-- START OF Quoted passage --

Just a few months after completing a major overhaul that included reformatting all the current data holdings, the Research Collaboratory for Structural Bioinformatics is readying the revamped PDB for a June alpha release, said PDB co-director Phil Bourne.
But while major changes are taking place under the hood of the PDB, users have had uninterrupted access and have witnessed no slowdown in deposited structures.
Bringing the 30-year-old project up to date unobtrusively wasn’t an easy task for Bourne and the other members of the RCSB — a consortium comprised of Rutgers University, the San Diego Supercomputer Center, and the National Institute of Standards and Technology. Upon taking over management of the PDB from Brookhaven National Laboratory in 1998, Bourne said the resource began as a “patchwork quilt” of software and databases from the three separate sites — not an optimal arrangement for a project hoping to provide a streamlined and easily accessible portal for structural bioinformatics research.

-- END OF Quoted passage --

● Given problem 1:
In the PDB article, why did the resource's original setup not suit the project's aims?
● Given problem 2:
Take the PDB article's wording that begins at "Just a few months" and stops after "in deposited structures.", and change "users" to "researchers".
● Given problem 3:
Write the next part of the PDB overhaul article, starting after its final sentence.

-- START OF Records supplied --

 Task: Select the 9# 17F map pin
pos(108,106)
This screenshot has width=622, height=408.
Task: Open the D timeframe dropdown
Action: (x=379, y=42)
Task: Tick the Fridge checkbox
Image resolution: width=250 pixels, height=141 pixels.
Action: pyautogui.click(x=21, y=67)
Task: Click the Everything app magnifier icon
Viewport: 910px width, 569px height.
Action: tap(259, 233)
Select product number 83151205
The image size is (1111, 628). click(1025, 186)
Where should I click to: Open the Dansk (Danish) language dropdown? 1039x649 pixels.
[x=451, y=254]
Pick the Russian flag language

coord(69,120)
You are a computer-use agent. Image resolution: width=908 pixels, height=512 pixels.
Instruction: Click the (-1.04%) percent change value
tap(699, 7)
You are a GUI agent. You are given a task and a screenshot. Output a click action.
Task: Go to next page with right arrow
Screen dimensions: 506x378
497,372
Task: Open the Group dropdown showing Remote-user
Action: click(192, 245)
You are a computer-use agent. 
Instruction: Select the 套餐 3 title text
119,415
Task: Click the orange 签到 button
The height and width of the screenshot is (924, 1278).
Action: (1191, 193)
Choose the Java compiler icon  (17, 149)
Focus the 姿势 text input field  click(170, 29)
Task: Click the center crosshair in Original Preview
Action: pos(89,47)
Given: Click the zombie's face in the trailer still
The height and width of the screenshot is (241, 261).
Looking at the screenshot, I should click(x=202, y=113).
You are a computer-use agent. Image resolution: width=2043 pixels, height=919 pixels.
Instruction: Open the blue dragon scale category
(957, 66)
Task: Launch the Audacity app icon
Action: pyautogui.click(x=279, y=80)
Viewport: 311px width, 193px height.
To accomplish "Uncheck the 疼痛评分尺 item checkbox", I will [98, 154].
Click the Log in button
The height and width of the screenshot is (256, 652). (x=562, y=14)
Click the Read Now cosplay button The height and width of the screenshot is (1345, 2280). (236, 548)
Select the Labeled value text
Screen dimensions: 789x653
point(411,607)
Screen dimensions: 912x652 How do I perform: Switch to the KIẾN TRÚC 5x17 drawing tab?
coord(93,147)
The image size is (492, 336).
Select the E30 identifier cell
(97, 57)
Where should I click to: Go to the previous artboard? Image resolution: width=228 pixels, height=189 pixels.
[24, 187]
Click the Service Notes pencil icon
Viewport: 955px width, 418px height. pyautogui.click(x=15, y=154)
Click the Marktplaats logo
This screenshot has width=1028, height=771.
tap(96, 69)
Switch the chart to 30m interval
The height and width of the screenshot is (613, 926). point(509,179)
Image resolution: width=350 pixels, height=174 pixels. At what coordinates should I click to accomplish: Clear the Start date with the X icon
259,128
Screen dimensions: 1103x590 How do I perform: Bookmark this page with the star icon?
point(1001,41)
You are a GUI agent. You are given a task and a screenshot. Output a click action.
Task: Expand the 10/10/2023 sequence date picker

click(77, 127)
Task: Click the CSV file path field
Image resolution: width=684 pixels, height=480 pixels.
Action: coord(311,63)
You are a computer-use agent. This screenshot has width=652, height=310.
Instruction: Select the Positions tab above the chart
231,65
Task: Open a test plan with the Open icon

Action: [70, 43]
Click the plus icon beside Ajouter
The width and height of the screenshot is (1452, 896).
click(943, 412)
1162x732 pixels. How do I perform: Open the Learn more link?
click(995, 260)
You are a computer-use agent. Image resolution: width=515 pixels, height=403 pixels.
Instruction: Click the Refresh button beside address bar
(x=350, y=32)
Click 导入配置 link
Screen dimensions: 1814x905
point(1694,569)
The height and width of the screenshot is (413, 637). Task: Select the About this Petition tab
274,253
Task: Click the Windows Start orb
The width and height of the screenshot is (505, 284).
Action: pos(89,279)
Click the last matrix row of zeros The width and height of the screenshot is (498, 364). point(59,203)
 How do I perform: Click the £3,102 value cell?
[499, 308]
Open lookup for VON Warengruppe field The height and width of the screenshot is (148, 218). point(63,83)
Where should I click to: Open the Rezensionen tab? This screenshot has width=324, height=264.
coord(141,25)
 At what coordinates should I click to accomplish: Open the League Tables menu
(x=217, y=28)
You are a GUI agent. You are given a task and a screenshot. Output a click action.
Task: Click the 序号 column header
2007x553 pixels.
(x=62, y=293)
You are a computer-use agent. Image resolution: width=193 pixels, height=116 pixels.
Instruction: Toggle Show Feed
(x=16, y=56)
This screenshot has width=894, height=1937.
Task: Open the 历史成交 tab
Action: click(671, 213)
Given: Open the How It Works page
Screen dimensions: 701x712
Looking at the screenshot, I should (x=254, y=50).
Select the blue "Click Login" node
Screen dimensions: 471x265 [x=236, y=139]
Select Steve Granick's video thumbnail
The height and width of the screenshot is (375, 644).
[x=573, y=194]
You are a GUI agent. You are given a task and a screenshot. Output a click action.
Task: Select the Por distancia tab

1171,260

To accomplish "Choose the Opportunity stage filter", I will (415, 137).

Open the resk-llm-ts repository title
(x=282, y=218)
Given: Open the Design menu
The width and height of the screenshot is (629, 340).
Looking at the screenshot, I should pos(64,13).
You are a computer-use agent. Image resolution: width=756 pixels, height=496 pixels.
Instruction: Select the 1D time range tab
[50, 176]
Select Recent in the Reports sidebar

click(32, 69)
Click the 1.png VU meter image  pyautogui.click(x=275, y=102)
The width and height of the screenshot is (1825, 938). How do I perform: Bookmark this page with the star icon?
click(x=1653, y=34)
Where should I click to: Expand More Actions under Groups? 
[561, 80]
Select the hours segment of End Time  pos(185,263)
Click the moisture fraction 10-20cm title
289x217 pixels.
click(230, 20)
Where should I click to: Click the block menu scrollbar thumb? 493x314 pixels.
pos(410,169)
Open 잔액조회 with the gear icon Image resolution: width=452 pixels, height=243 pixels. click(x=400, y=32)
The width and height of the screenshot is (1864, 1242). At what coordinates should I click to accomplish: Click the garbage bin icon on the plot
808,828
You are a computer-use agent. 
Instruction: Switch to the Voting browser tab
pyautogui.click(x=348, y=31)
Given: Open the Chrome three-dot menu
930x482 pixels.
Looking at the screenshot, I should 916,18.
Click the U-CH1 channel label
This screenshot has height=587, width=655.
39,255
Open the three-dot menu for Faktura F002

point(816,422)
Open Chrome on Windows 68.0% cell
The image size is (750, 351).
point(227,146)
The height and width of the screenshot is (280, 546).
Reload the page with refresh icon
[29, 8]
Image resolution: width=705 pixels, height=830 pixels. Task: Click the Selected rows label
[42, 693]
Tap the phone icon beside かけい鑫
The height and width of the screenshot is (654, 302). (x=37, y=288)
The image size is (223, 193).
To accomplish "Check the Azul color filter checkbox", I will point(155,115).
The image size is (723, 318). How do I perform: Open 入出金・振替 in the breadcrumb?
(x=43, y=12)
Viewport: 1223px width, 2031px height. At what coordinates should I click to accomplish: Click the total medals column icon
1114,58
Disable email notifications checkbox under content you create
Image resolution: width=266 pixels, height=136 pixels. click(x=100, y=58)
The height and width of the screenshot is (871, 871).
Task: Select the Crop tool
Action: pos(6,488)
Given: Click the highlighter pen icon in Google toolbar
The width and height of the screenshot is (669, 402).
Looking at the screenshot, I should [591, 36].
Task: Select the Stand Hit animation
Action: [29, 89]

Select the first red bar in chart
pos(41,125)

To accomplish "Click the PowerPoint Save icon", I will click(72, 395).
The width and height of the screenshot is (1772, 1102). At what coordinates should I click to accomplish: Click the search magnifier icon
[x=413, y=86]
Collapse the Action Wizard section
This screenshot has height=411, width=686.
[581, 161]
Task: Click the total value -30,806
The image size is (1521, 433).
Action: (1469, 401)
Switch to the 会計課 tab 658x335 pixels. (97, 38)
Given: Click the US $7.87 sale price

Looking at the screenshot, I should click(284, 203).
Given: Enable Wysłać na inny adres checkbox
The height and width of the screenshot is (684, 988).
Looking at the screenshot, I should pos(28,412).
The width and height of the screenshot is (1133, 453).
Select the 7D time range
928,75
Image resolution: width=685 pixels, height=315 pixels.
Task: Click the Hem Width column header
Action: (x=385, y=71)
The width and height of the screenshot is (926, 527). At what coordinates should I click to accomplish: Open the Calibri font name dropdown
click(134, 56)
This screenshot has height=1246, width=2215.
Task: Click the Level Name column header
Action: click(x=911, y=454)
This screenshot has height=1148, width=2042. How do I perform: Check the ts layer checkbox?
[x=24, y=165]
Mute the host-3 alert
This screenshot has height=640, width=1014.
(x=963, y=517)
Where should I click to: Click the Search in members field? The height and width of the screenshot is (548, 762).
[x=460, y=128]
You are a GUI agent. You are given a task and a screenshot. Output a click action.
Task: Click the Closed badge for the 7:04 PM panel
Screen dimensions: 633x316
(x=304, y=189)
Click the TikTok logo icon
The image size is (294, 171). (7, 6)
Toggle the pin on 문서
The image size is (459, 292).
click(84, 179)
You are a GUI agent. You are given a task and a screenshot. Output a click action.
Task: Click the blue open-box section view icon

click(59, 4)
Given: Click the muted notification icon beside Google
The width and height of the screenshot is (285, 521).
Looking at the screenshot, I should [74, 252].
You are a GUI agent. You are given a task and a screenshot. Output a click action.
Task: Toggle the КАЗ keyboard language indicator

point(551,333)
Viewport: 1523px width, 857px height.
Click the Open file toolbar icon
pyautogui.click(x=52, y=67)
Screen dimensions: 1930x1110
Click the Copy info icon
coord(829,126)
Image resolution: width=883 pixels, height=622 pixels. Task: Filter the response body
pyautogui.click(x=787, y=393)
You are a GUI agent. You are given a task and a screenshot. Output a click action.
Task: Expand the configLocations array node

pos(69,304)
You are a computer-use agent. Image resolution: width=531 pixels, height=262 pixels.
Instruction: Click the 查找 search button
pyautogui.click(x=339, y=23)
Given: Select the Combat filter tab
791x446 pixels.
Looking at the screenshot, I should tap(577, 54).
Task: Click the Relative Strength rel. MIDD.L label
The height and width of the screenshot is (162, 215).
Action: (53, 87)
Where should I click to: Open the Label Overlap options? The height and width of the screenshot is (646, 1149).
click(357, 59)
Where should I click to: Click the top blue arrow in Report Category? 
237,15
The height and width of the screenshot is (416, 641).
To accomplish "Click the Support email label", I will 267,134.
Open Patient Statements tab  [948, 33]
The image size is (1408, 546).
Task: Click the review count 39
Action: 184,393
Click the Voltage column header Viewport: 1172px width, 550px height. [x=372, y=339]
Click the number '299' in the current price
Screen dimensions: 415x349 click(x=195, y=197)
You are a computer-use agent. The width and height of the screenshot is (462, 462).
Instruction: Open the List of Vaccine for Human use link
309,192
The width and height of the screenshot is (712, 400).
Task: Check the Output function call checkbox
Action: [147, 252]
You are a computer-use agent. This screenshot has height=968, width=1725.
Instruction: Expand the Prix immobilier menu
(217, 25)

-- END OF Records supplied --

● Task answer 1:
The resource began as a "patchwork quilt" of software and databases from three separate sites. That arrangement did not suit a project that hoped to provide a streamlined and easily accessible portal for structural bioinformatics research.

● Task answer 2:
Just a few months after completing a major overhaul that included reformatting all the current data holdings, the Research Collaboratory for Structural Bioinformatics is readying the revamped PDB for a June alpha release, said PDB co-director Phil Bourne.
But while major changes are taking place under the hood of the PDB, researchers have had uninterrupted access and have witnessed no slowdown in deposited structures.

● Task answer 3:
A further challenge came in the form of the PDB format used for data files since the inception of the database — a format that worked well enough for the 80-character punch cards it was designed for, but isn’t able to represent complete structural data in machine-readable form. While an alternative format — mmCIF (Macromolecular Crystallographic Information File) — was easy to decide upon, reprocessing almost 30 years worth of PDB legacy data and reformatting it as mmCIF files wasn’t. Additionally, only a limited number of structural bioinformatics software packages are mmCIF-friendly, Bourne said, so widespread adoption of the new format could take awhile, even though the PDB is mmCIF-based internally.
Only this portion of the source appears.